The gold price spiked more than $55 or over 4% to a high of $1,364.60 an ounce in late trade on Wednesday after the Federal Reserve announced no cuts to its economic stimulus program.
Chairman Ben Bernanke was expected to announce a $10 billion $20 billion reduction in the bank's asset purchase program which was running at $85 billion a month, but a 9:1 vote put off a decision in a move that come as something of a shocker to markets.
The Fed statement cited a darkening employment outlook and said recent spikes in market interest rates and government spending cuts were "restraining economic growth."
After a more modest initial jump, the gold rally gathered steam during a press conference after the FOMC announcement.
Bernanke explained: "As today's decision underscores, asset purchases are not on a preset course," adding that while it may still happen this year, it would depend on the US economic environment at the time and "confirming evidence."

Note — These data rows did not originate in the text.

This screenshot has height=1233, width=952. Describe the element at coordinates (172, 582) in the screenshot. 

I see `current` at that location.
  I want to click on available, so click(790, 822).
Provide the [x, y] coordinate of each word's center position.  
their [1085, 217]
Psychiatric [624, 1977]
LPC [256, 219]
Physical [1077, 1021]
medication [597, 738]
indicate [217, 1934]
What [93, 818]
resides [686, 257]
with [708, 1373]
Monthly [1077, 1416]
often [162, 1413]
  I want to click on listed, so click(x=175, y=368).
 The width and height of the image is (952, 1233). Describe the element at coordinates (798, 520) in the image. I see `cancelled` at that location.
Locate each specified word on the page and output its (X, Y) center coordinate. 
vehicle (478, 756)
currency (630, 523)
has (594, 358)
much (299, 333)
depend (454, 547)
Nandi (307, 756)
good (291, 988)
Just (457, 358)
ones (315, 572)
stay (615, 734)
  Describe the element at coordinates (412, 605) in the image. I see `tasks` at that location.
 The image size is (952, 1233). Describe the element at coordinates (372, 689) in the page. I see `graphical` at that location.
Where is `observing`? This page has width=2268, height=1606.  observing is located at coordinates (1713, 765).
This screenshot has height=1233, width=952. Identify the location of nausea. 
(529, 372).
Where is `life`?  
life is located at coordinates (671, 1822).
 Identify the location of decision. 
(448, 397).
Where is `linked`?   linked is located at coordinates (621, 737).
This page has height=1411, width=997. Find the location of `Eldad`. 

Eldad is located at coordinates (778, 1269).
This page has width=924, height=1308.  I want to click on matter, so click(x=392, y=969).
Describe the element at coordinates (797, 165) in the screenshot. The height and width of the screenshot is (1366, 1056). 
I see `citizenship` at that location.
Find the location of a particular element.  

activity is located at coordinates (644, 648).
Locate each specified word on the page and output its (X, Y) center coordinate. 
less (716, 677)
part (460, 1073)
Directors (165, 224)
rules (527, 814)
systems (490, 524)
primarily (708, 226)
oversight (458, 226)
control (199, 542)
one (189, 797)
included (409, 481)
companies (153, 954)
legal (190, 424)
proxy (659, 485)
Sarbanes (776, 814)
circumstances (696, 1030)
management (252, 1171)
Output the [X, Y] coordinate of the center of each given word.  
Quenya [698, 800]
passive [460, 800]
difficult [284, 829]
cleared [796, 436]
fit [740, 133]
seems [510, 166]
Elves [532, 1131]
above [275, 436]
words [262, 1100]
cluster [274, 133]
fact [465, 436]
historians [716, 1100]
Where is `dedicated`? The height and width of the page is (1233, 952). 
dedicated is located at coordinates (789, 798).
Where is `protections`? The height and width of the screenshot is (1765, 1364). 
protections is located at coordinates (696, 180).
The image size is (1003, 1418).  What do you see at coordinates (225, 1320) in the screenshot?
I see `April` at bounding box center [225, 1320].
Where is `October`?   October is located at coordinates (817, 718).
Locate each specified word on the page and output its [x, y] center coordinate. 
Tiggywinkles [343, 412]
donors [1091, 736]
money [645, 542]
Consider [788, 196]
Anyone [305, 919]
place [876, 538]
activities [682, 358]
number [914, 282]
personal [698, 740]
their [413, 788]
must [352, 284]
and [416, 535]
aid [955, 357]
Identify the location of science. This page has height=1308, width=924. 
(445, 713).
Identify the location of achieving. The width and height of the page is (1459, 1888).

The bank’s QE program, which has pumped more than $3.6 trillion of easy money into financial markets, weakens the dollar and increases the risk of inflation.
QE burnishes gold’s status as a hedge against inflation and a storer of wealth.
The gold price has increased nearly 60% since QE1 was announced in December 2008 when the ruling price was $837 an ounce.
But the metal has retreated more than $300 in 2013 and without a strong catalyst for prices to move higher looks set to end its 13-year unbroken bull run.
Spot gold reached a high of $1,909 on August 23, 2011, while the most active contract, usually for delivery in three months hit an all-time peak on September 6, 2011 of $1921.